Gold prices have fallen since the conflict began and ticked up on possibilities of a detente. 

June gold futures rose 1.9% last week to $4,730.70 an ounce on Comex, after the most-active contract gained 0.4% Friday. Bullion dropped 1% last month after sliding 11% in March and climbing 11% in February. It rallied 64% last year.  The current June contract has tipped up $21.20 (+0.45%) an ounce to $4751.90 and the DG spot price is $4743.90 as traders bought the early morning dip.

The Iran conflict has resulted in the closure of shipping traffic through the critical oil artery, the Strait of Hormuz, sending oil prices soaring and raising fears of persistent inflation that will spur the Federal Reserve to keep interest rates unchanged through the rest of this year and part of next. The central bank had previously been expected to cut rates this year. Higher interest rates are typically bearish for gold, making it more expensive for holders of other currencies.

The likelihood of the Fed keeping rates steady rose after the U.S. reported April jobs figures Friday that surpassed economists’ expectations two days after the ADP private payrolls report out Wednesday beat economists’ estimates. The U.S. added 115,000 jobs nationwide last month, according to Labor Department data, almost double the 65,000 consensus forecast from economists. The unemployment rate held steady at 4.3%. 

The latest inflation report, the consumer price index, is due out Tuesday with April data and will provide the latest guidance on the state of the economy. The producer price index follows on Wednesday. 

The Fed last month held interest rates steady at 3.5% to 3.75%, as expected, but policymakers were unusually divided. About 96% of the investors tracked by the CME FedWatch Tool are betting on rates staying unchanged again in June. The Iran war has erased expectations that the Fed would cut interest rates this year. Most investors tracked by the tool now expect the central bank to keep U.S. interest rates unchanged until the latter half of next year. 

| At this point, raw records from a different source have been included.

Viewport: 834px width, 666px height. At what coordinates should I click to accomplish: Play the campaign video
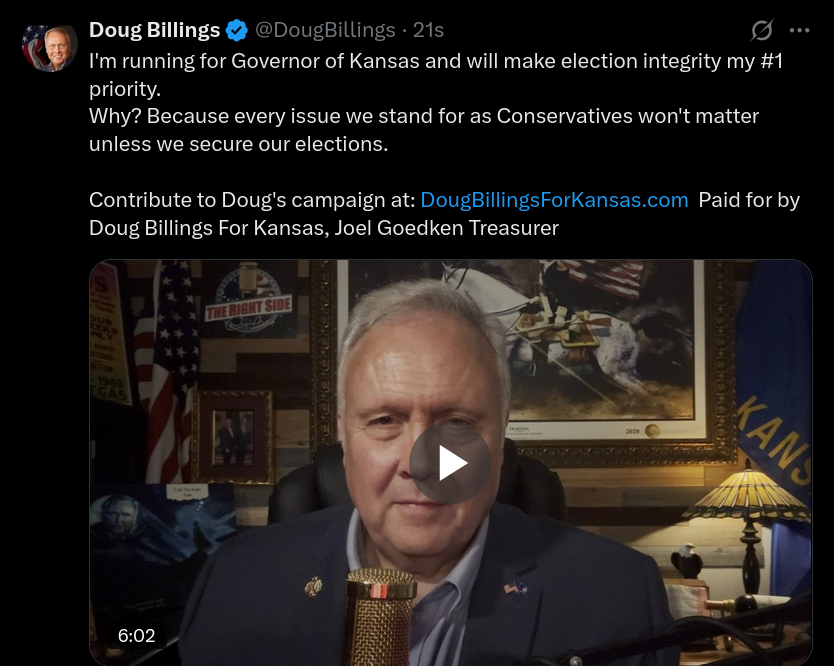pyautogui.click(x=450, y=463)
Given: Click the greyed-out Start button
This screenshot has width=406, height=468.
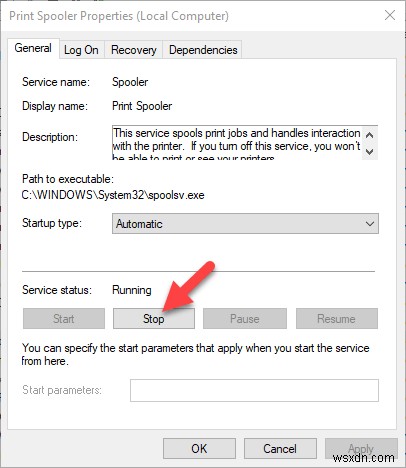Looking at the screenshot, I should click(x=64, y=319).
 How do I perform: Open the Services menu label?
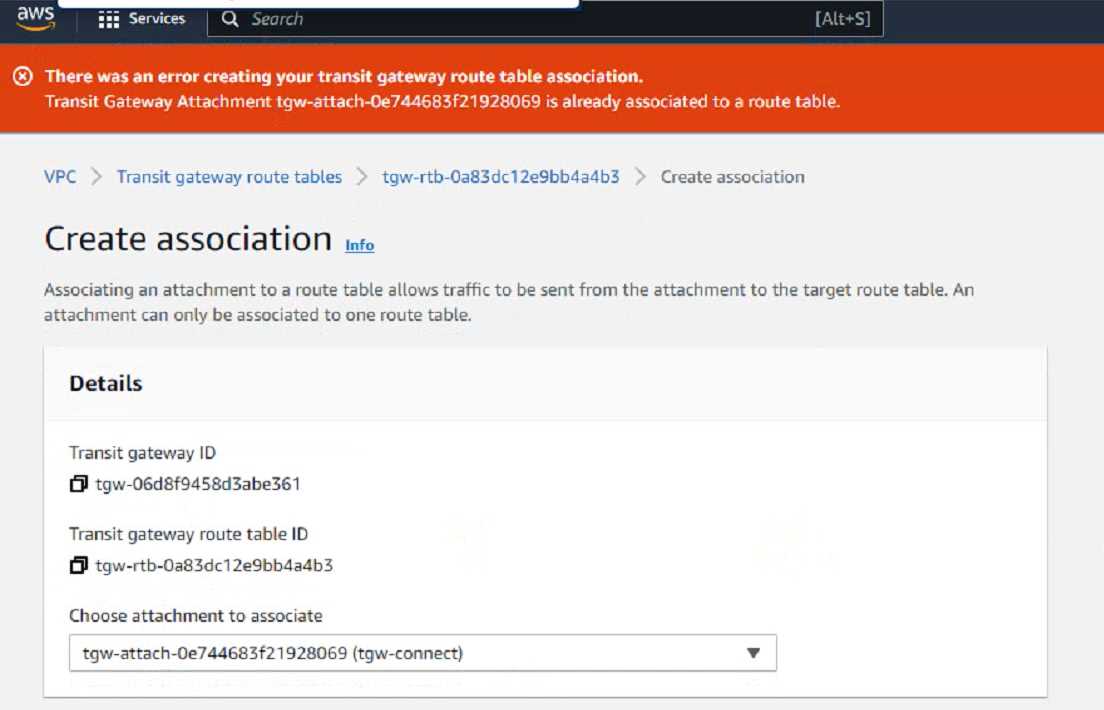click(157, 19)
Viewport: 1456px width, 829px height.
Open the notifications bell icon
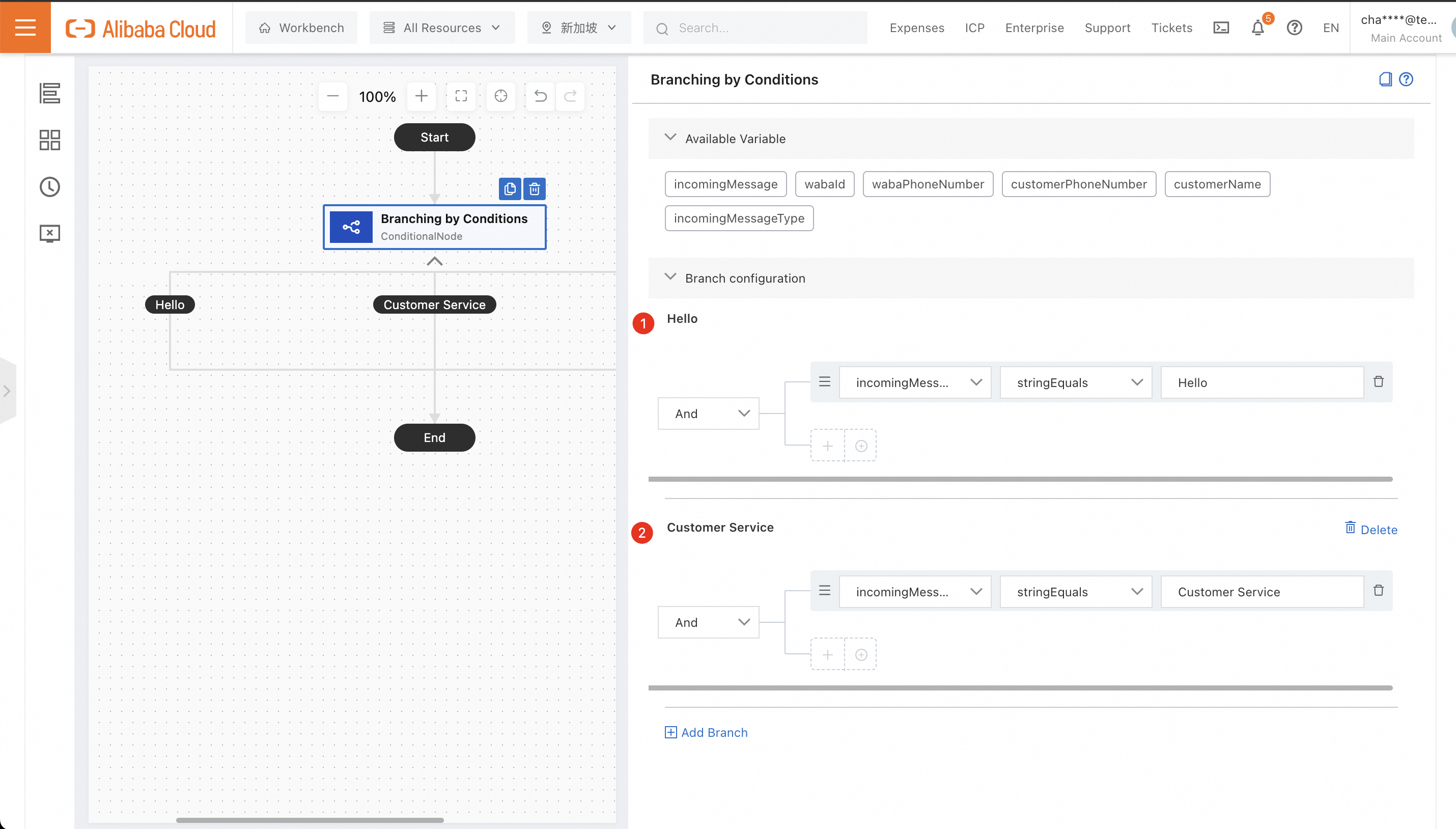1257,28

The Fed has kept interest rates unchanged this year after three previous rate cuts. The central bank began raising interest rates in March 2022 to fight inflation, ultimately imposing increases of by 5.25 percentage points before beginning rate cuts in 2024. 

Front-month silver futures gained 5.8% last week to settle at $80.87 an ounce on Comex, and the July contract increased 0.9% Friday. The most-active contract touched a record above $115 in January. Silver lost 1.2% in April after dropping 20% in March and gaining 19% in February. It rose 141% last year. The July contract is currently up $5.730 (+7.09%) an ounce to $86.595 and the DG spot price is $85.87.

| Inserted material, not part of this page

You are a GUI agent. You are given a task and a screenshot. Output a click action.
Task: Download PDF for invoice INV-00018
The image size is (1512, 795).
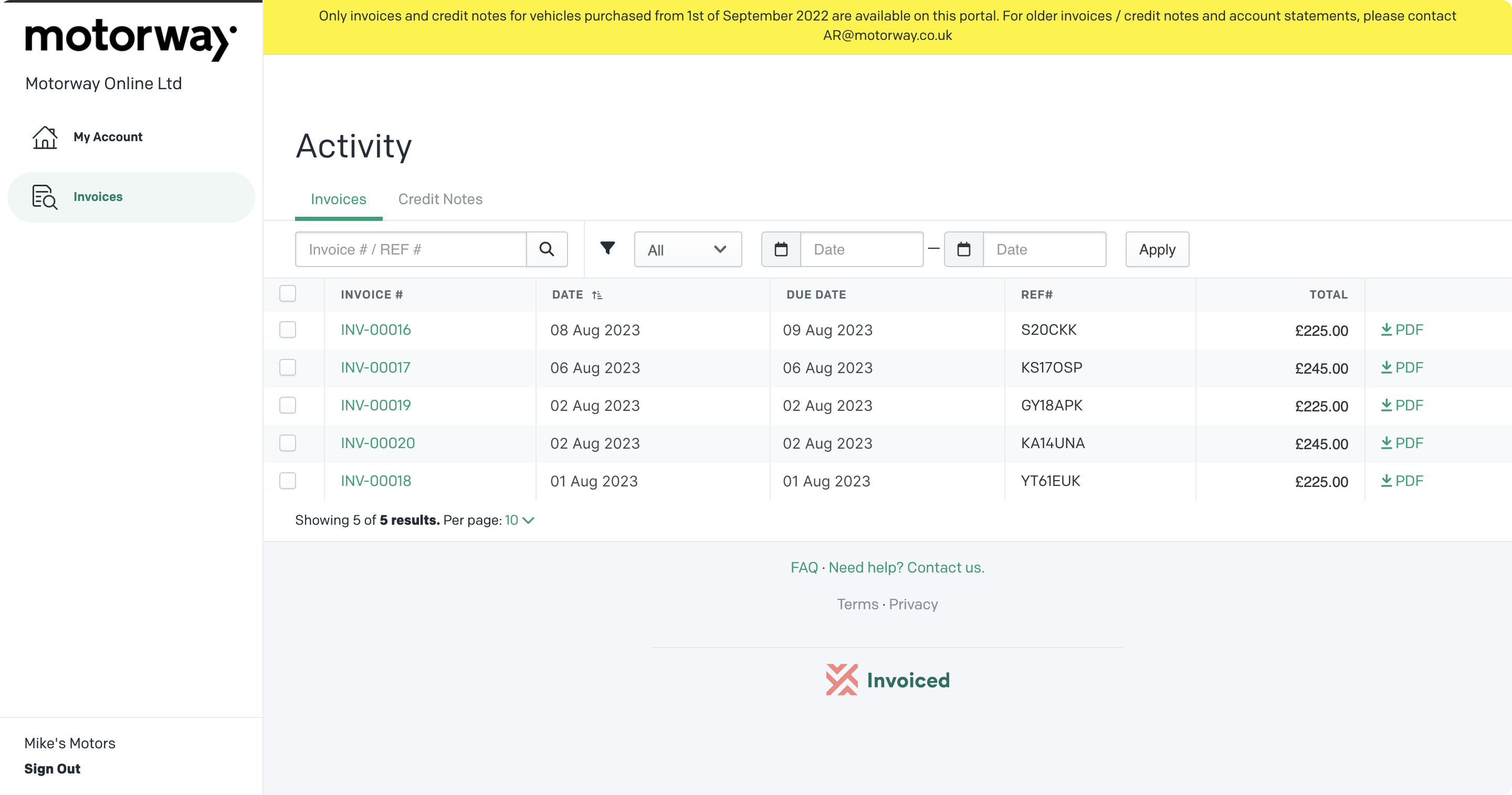click(1402, 481)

Spot palladium fell 3.7% last week to $1,493.00 an ounce after losing 0.9% Friday. Palladium rose 3.2% last month after tumbling 17% in March and gaining 8.8% in February. Palladium rose 74% last year. The current DG spot price is up $37.70 an ounce to $1526.00.

Spot platinum increased 2.4% last week to $2,058.80 an ounce after adding 0.9% Friday. It gained 1.3% in April after declining 17% in March and advancing 15% in February. Platinum increased 122% in 2025.  The DG spot price is currently up $61.20 an ounce to $2114.50.